# Color Quartz Substrate



## squirrelcrusher (Sep 23, 2009)

So I have heard many great things about this substrate and wanted to put it in my new planted tank with mineralized soil under it. Well, I called 3M and found out that they quit making it! Does anyone know of a similar priced product? What are some other options besides the really expensive sands? I want to get black substrate, but am open to other colors if black is unavailible.


----------



## WhiteGloveAquatics (Sep 3, 2009)

if you are doing a soil based tank, jsut get some crushed coral and call it a day.

its the top thing used on top of natural substrate for NPT's

Walstad uses the crushed coral and soil method in her NPT's.


----------



## susankat (Nov 15, 2008)

You wouldn't want crushed coral if you are making a soft water tank as it will raise the hardness. 

How big is the tank? There are several black substrates that can be used but can get expensive if the tank is large. Tahition moon sand, and such. There is also black beauty blasting sand that is available at some places. But you would want to get the finest grade possible as the larger grades tend to cut fish that dig. There is also black aquarium gravel that works for topping of soil.


----------



## squirrelcrusher (Sep 23, 2009)

I am putting it in a 55g. I was hoping to get something slightly smaller in size than the gravel you can buy at the big chain stores, but not quite as fine as sand. I've never seen a sand tank setup, so I'm a little afraid of doing one myself and not liking it. If I could find it cheap enough I was going to get it for 2 55g tanks. One is going to be a planted tank, and the other (if I can find a place to get them) will be a SA cichlid tank with some rams and such in it. 

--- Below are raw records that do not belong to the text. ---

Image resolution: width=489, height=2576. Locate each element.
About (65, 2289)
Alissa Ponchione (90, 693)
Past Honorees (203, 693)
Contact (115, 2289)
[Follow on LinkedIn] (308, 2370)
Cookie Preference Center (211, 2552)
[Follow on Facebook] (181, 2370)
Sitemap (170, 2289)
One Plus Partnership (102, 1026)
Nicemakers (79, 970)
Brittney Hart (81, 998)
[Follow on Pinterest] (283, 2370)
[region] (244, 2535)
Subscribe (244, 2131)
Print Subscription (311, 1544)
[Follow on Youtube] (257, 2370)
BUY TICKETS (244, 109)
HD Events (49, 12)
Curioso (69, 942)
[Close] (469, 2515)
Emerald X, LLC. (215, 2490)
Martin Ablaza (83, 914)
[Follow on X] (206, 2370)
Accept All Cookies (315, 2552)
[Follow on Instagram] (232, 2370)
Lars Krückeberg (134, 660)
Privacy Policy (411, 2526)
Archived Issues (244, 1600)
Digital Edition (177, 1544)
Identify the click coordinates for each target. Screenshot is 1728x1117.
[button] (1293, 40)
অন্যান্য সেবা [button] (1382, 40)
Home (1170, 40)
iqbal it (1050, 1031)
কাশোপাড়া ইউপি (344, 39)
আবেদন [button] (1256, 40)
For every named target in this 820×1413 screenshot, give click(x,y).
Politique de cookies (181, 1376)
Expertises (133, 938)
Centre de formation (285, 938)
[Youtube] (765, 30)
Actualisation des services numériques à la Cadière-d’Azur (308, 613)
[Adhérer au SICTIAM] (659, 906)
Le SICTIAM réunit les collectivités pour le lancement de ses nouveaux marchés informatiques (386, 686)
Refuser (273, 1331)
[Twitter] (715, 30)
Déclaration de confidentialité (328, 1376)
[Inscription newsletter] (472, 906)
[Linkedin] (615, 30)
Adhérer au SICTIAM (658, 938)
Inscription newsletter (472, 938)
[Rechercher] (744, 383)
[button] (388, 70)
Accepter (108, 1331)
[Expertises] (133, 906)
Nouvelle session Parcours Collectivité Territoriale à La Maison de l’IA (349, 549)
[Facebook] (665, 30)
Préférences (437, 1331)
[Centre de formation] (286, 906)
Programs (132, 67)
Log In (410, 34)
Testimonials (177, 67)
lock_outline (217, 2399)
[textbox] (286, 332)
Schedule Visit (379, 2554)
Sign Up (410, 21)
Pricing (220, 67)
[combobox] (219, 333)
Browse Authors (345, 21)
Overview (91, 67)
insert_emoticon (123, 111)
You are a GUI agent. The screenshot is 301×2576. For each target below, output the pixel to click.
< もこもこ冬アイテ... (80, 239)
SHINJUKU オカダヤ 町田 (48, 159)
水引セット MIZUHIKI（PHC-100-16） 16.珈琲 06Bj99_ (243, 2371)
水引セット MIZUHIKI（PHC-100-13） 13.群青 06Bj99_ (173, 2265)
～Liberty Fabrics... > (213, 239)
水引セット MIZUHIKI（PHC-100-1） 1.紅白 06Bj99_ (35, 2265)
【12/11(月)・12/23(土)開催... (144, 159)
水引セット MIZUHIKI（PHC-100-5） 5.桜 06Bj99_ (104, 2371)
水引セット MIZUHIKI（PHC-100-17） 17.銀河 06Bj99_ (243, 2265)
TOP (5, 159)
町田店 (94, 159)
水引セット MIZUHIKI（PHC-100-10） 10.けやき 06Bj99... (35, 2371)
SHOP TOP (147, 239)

If I can't find it cheap I will just get something for the planted tank and the cichlid tank will just have to deal with the petco gravel thats in the tank right now.

I have well water (really hard) and house water that has gone through a water softener so I don't think I want to go with crushed coral.


----------



## squirrelcrusher (Sep 23, 2009)

CaribSea Super Naturals | Moonlight Sand | Tahitian Moon | Torpedo Beach | Rio Grand | Amazon | Ramblin Rose | Kon Tiki | Zebra | Peace River

After looking at caribsea's website I am leaning toward the Voodoo River stuff. However, I can't seem to find a retailer to get a price on it. Also, why would a substate be plant friendly and other not be? Tahiti moon sand is not plant friendly or burrowing friendly, but I have heard of alot of people using it.


----------



## squirrelcrusher (Sep 23, 2009)

So my search continues for this VooDoo River gravel. What are some other gravels that are similar to this stuff? It is the only stuff on CaribSea's website that is plant, soft belly, and burrowing friendly. Plus it is black which is what I wanted. What are some other options for me? I really want black, but at this point, I am willing to look at other colors. Please help me out if you can.


----------



## yellotang (May 27, 2010)

squirrelcrusher said:


> So my search continues for this VooDoo River gravel. What are some other gravels that are similar to this stuff? It is the only stuff on CaribSea's website that is plant, soft belly, and burrowing friendly. Plus it is black which is what I wanted. What are some other options for me? I really want black, but at this point, I am willing to look at other colors. Please help me out if you can.


I am looking as well. I have a call into Auburn and a daughter going up there next weekend. Maybe then.


----------



## squirrelcrusher (Sep 23, 2009)

My search for the VooDoo river turned out with nothing but confusion. So I gave up and settled for some conga roc from LFS. Carib-sea refered me to a dealer that was suppose to have the stuff and he didn't but gave me a number to a place that did, they didn't have any and told me to call carib-sea. This was after playing phone tag for like a week. Still wouldn't mind getting my hands on the stuff it if became availible.

yellotang - How do you like Pasco?


----------



## yellotang (May 27, 2010)

squirrelcrusher said:


> yellotang - How do you like Pasco?


I actually live North of Pasco, out in the country. I like it fine.

Have you looked at Beaver Bark and seen their Red Sand? I am starting to lean that way if I can not get a hold of the black stuff.


----------



## squirrelcrusher (Sep 23, 2009)

North Pasco thats good. Where about? I have lots of family out my Merils Corner or whatever its called.

No I never checked out beaver barks stuff. I called and they said they didn't have any small colored gravel or sand.


----------



## yellotang (May 27, 2010)

I am in Seattle tonight with the wife. Looking around and not seeing anything promising.


----------